The Descendants of Manuel I of Portugal, of the House of Aviz, left a lasting mark on Portuguese history and royalty, and European history and royalty as a whole. Manuel married three times, each time providing children. He first married Isabel of Aragon and Castile, followed by Maria of Aragon and Castile and lastly Eleanor of Austria.
 
His descendants can be found in both reigning and non-reigning royal families all over Europe.

This article deals with the children of Manuel I and in turn their senior heirs.

Background on Manuel I 

Manuel, born on 31 May 1469 at the Royal Palace at Alcochete, was the second son of Duke Ferdinand I of Viseu and Beja and Infanta Beatriz of Reguengos.

Throne of Portugal 
During Manuel's youth, his cousin John II of Portugal was King. John II went through a large process trying to eliminate the powers and wealth of the Portuguese nobility, of which Manuel was a prominent part of. John II had both Duke Diogo I of Viseu and Beja and Duke Fernando II of Braganza put on trial and executed. After Diogo's death, the Dukedoms of Viseu and Beja passed to Manuel, causing Manuel to fear for his own being.

In 1491, Afonso, Prince of Portugal was killed in a horse riding accident. John II only had one other child, Jorge, Duke of Coimbra, but he was illegitimate. After countless failed efforts by John II to legitimize Jorge, he finally sent a royal order to Manuel in 1493.

Once Manuel heard a royal order was on its way to him, he initially thought it to be a summons for a trial, and likely execution, and Manuel worried. However, when the order reached Manuel, he was greatly relieved as the order made Manuel the heir to John II's throne.

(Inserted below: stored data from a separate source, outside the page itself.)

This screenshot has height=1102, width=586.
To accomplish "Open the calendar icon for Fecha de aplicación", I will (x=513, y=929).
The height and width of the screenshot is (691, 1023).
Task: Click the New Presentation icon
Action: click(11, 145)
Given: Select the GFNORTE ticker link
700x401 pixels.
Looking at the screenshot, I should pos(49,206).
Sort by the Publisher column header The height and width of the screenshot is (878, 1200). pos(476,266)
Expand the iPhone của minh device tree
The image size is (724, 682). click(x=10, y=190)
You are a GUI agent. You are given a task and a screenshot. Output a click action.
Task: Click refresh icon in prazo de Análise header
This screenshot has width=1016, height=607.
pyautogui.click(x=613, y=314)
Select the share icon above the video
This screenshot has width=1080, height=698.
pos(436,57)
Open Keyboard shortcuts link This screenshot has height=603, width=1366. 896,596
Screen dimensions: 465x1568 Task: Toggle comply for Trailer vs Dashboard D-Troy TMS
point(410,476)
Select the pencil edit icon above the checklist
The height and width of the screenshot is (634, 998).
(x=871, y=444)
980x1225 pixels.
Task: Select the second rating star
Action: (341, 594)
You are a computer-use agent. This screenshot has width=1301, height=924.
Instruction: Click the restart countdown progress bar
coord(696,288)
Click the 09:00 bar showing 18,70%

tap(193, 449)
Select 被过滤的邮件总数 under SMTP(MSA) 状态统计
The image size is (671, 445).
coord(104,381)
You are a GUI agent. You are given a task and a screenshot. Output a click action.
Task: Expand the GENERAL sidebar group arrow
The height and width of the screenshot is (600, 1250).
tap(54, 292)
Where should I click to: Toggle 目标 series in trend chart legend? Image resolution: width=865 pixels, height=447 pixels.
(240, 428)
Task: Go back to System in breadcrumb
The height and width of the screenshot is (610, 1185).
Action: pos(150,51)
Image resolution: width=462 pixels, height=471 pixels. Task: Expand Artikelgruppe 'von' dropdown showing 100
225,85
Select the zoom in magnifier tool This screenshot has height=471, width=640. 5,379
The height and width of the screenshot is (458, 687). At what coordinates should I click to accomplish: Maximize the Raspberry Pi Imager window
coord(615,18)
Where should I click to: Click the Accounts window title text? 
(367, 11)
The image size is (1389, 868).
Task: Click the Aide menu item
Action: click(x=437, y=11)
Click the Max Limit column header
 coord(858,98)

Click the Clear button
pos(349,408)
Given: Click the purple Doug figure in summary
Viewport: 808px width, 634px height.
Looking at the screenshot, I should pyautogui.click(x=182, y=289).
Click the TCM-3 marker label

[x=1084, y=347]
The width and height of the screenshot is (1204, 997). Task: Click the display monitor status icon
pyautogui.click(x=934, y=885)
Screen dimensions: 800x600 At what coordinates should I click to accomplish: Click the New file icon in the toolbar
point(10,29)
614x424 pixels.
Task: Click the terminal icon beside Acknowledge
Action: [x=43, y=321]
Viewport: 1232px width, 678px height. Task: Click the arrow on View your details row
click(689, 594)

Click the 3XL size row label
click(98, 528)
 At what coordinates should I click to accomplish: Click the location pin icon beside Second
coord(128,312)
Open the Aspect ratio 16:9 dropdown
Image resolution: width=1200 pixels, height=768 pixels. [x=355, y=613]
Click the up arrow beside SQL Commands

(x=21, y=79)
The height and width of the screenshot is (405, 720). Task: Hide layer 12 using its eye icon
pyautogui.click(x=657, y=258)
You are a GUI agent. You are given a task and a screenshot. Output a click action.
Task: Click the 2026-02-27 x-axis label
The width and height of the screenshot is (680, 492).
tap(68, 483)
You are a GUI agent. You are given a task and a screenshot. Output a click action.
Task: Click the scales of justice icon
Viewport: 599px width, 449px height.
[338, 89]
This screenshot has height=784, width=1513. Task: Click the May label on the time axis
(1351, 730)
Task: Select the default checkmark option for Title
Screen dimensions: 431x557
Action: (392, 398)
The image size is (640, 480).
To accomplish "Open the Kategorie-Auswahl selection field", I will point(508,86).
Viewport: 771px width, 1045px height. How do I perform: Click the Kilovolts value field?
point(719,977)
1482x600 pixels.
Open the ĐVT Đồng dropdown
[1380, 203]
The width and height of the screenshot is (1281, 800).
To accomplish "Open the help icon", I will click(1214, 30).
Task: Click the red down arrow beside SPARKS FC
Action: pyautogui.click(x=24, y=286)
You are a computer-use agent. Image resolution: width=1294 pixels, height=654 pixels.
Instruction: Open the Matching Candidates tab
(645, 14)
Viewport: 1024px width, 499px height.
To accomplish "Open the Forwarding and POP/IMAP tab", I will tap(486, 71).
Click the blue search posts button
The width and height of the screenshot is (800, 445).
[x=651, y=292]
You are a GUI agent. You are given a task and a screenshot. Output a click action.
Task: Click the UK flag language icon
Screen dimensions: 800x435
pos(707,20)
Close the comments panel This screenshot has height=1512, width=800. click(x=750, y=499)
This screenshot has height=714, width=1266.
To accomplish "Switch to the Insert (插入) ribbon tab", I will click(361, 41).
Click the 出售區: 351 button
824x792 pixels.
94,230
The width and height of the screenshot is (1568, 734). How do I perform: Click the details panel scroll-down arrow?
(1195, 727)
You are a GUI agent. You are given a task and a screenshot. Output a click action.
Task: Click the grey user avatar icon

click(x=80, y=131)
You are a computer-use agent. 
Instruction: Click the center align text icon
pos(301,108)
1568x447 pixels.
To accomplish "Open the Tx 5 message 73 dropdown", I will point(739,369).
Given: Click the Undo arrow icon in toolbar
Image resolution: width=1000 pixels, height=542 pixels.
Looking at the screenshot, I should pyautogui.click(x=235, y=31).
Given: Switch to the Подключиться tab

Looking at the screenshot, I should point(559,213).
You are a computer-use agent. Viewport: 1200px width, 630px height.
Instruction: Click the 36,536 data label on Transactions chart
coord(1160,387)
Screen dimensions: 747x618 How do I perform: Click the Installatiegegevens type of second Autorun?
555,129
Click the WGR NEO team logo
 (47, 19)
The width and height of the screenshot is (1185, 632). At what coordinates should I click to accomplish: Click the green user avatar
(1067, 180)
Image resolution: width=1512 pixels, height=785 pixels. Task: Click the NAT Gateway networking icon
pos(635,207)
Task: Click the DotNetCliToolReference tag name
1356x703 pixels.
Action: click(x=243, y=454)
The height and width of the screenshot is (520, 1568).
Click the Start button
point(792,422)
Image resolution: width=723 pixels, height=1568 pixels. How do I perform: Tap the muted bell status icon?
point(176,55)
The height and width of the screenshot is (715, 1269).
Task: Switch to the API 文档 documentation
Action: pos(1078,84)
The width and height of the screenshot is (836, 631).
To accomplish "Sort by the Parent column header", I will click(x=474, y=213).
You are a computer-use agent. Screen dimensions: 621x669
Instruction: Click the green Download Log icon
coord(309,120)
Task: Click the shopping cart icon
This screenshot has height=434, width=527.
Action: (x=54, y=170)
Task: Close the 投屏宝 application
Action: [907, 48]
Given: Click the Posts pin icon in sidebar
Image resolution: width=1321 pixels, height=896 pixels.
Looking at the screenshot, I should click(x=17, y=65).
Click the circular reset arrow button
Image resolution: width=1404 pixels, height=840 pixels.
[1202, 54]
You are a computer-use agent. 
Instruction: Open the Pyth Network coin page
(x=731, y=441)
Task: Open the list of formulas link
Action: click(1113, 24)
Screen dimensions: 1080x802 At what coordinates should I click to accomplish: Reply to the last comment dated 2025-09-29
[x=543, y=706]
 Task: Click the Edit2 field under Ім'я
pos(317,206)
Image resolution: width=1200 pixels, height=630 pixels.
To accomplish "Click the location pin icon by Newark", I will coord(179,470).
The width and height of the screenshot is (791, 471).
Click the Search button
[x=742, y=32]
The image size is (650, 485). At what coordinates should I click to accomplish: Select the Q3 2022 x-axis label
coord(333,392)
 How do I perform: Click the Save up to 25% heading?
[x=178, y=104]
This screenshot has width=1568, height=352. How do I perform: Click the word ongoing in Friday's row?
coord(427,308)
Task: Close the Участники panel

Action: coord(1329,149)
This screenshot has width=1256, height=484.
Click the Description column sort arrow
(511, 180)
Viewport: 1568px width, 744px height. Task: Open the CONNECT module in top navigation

John II died on 25 October 1495 and Manuel became monarch of Portugal. During his reign, Manuel expanded the Portuguese Empire, making it the most formidable power in all of Europe at the time.

From his countless riches from India, after Vasco da Gama discovered the maritime passage to there, Manuel created the most luxurious court in all Europe and founded countless architectonic wonders throughout Portugal in the Manueline style, named for the king. It is this wealth, power, and prestige that made Manuel's children prime candidates for royal marriages throughout Europe.

After King Manuel's death, his descendants would hold a great importance to Portuguese sovereignty and European history. Almost all of Manuel's descendants would become crucial beings in the Portuguese succession crisis of 1580, the Iberian Union, and later the Portuguese Restoration War, as all the claims to the Portuguese throne during these events originated from descendancy from Manuel I.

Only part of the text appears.